A few weeks ago, I had the privilege of attending our church’s Global Church Conference, which was an opportunity for us to hear from the majority world. We had speakers from Egypt (Anne Zaki), Guatemala (Pablo Villeda), and the Philippines (Athena Gorospe). One session of the conference was a “question and answer” segment, where attendees had the opportunity to ask each speaker personal questions as well as follow up on things they had said throughout the conference. The final question asked was “how we could pray for you” and I was struck by Anne Zaki’s response, who asked that we pray that the people of Egypt could begin to dream again.
She talked about how the tension and strife of the last few years since the Arab Spring had left the people struggling to make sense of their nation and themselves. In the turmoil of the area, including the events in Syria and Iraq, the people had become more focused on the reality of the matters at hand. She noted that it was good for the people to be present to reality, but that they needed to dream once again, as individuals and as a nation. She saw their ability to begin dreaming once again as integral to their future as a nation. Failure to dream might result in a failure to truly move into the future. Without a collective dream, the pain and struggle of the current situation might crowd out their vision, blocking them from truly seeing what God hopes and intends for them. What a beautiful prayer for her nation.
We’re going through Mark with our students at church and we’ve just read through 3 or 4 stories of Jesus coming into conflict with the scribes and Pharisees. I especially love the story of Jesus healing the man with a crippled hand on the Sabbath. The question he poses to them – “Is it lawful on the Sabbath to do good or to do harm, to save life or kill?” – is a powerful question that presumes an answer. It’s for good! It’s for saving life!
And yet the Pharisees remain silent, too committed to their own reality of how the Sabbath operates to see what God was actually doing in their midst. I wonder if the Pharisees failure to truly see God’s work in their midst resulted from a failure to dream, to look into the future and imagine what God might do? I wonder if their commitment to their own rules and understandings of how God’s law worked was not the root cause of their hardness of heart, but rather the result of their failure to hope and dream?
I know the text doesn’t actually invite these questions, but I can’t help but wonder. It seems to me that when we let reality dominate our vision, when we let “reasonable expectations” be the reigning factor in our life with God, we end up being comfortable, but we possibly miss out on the “immeasurably more” that God continually invites us into.

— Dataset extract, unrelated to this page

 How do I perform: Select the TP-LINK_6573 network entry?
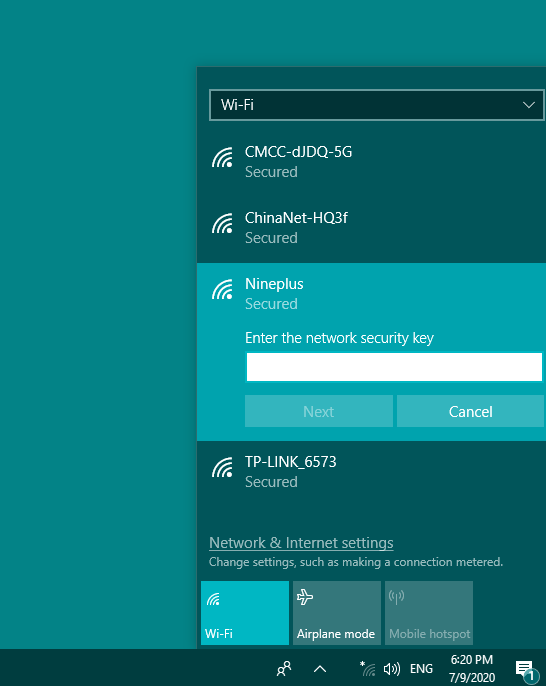371,471
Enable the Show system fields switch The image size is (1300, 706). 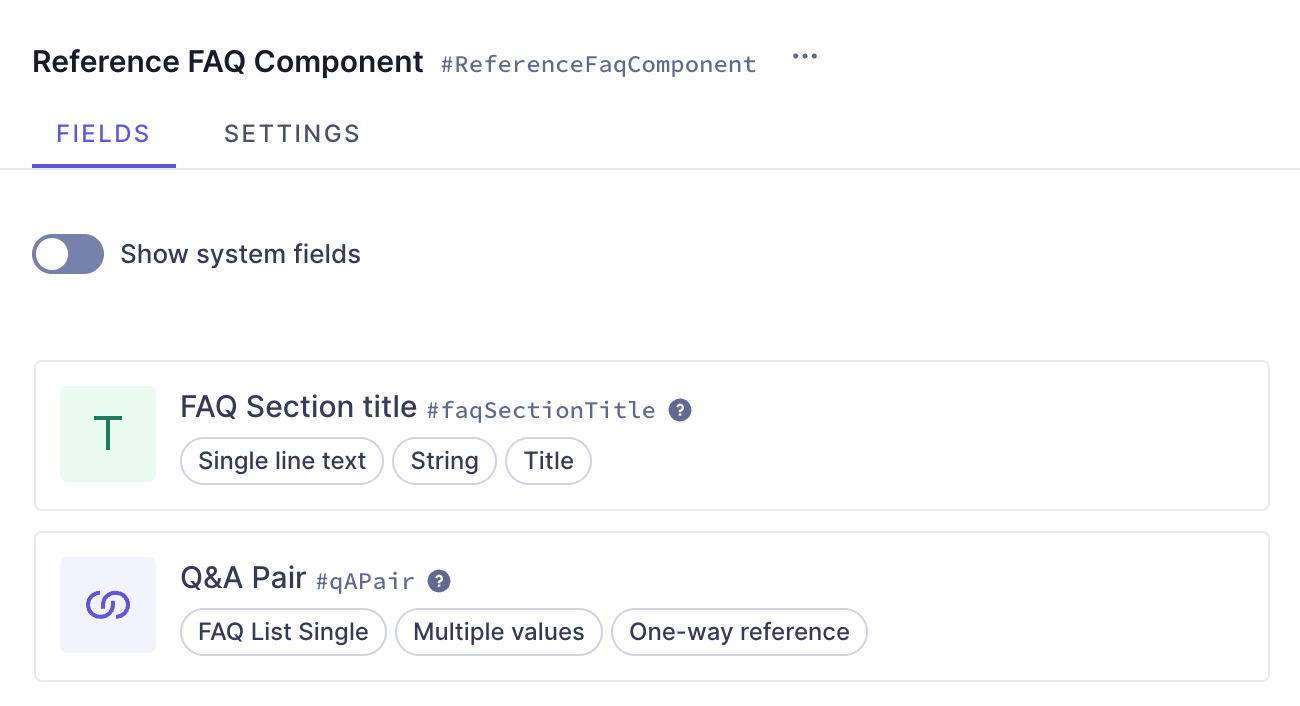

A few years ago, in a conversation about how God breaks our neat boxes, a friend told me that maybe his infiniteness was a box that couldn’t contain him. I told him he was stupid and that it was a logical fallacy. He told me that I was stupid. So we moved on.
I wonder if he was onto something and my inability to dream outside the box prevented me from being encountered by a God who was beyond comprehension. Maybe God was inviting me into a deeper understanding of himself, but my failure to see past reality prevented me from encountering God in a new way. If my failure to dream resulted in my missing a new experience of God’s majesty, what else have I missed in the absence of dreaming?
And for all who happen to read this. When was the last time you dreamed? Maybe it’s time to step out under a starry night sky, get lost in the darkness, and dream.